:: Exercise goal ::
Output only the stretch of the listing that starts at the line containing "Viewport: 1204px width, 999px height." and ends at the line containing "Open 全球销量排行 ranking details", reproduced exactly with both ends.

:: Task inputs ::
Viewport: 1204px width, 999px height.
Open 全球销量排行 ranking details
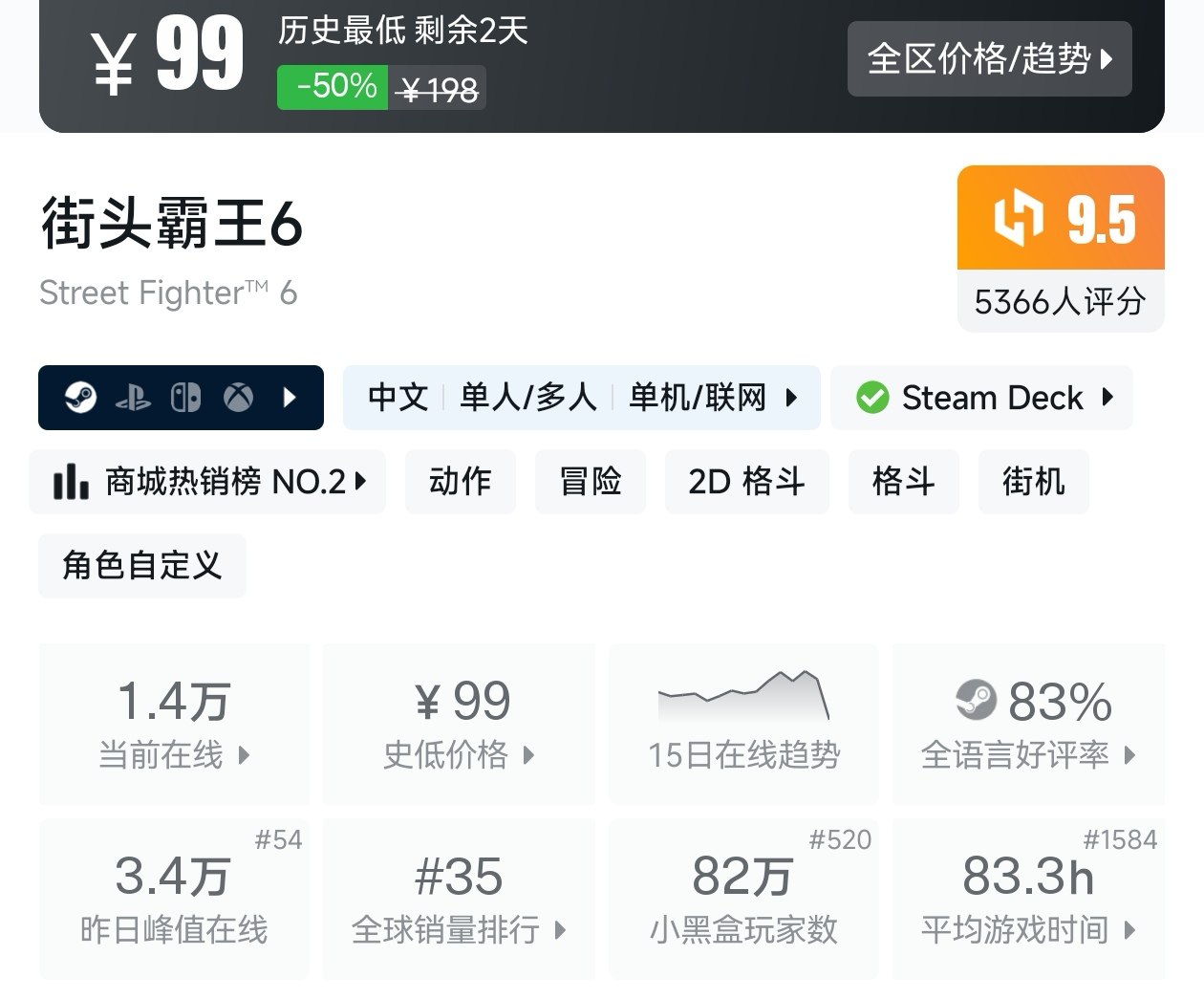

...

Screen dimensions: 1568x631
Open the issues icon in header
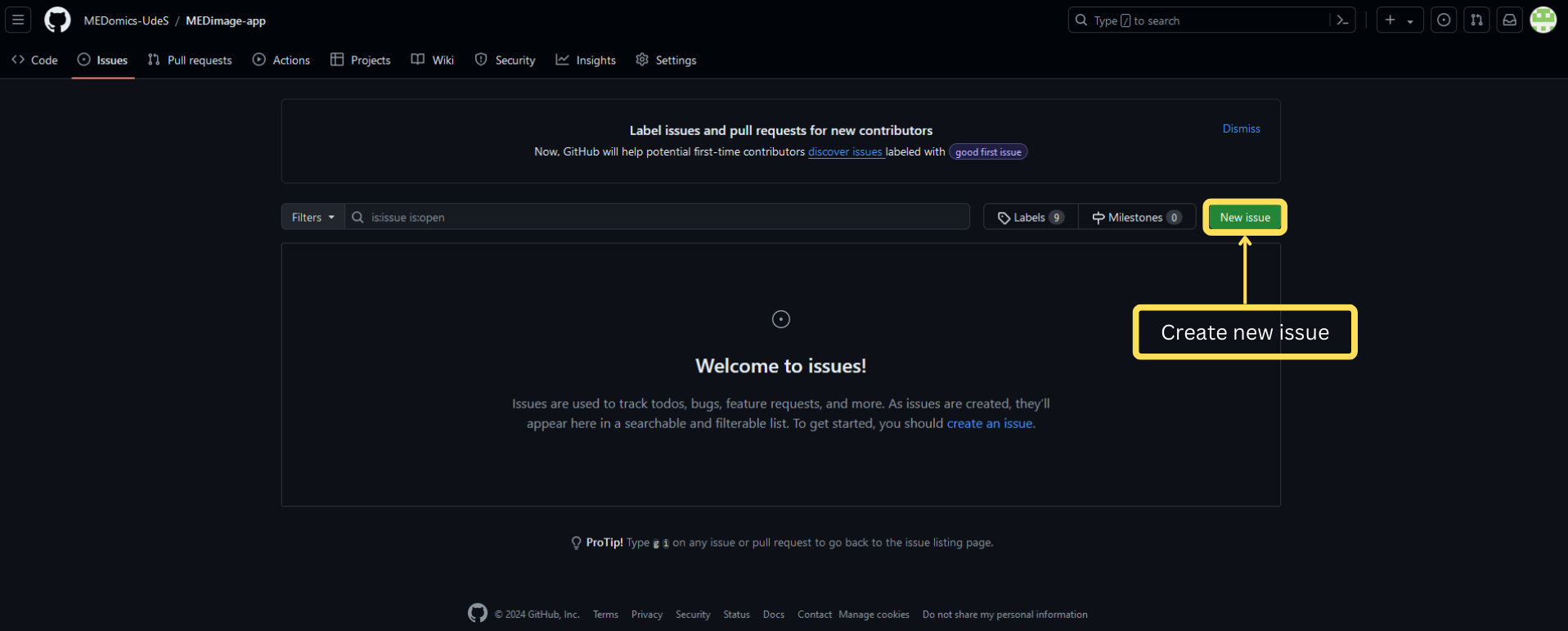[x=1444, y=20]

:: Exercise solution ::
Viewport: 1204px width, 999px height.
Open 全球销量排行 ranking details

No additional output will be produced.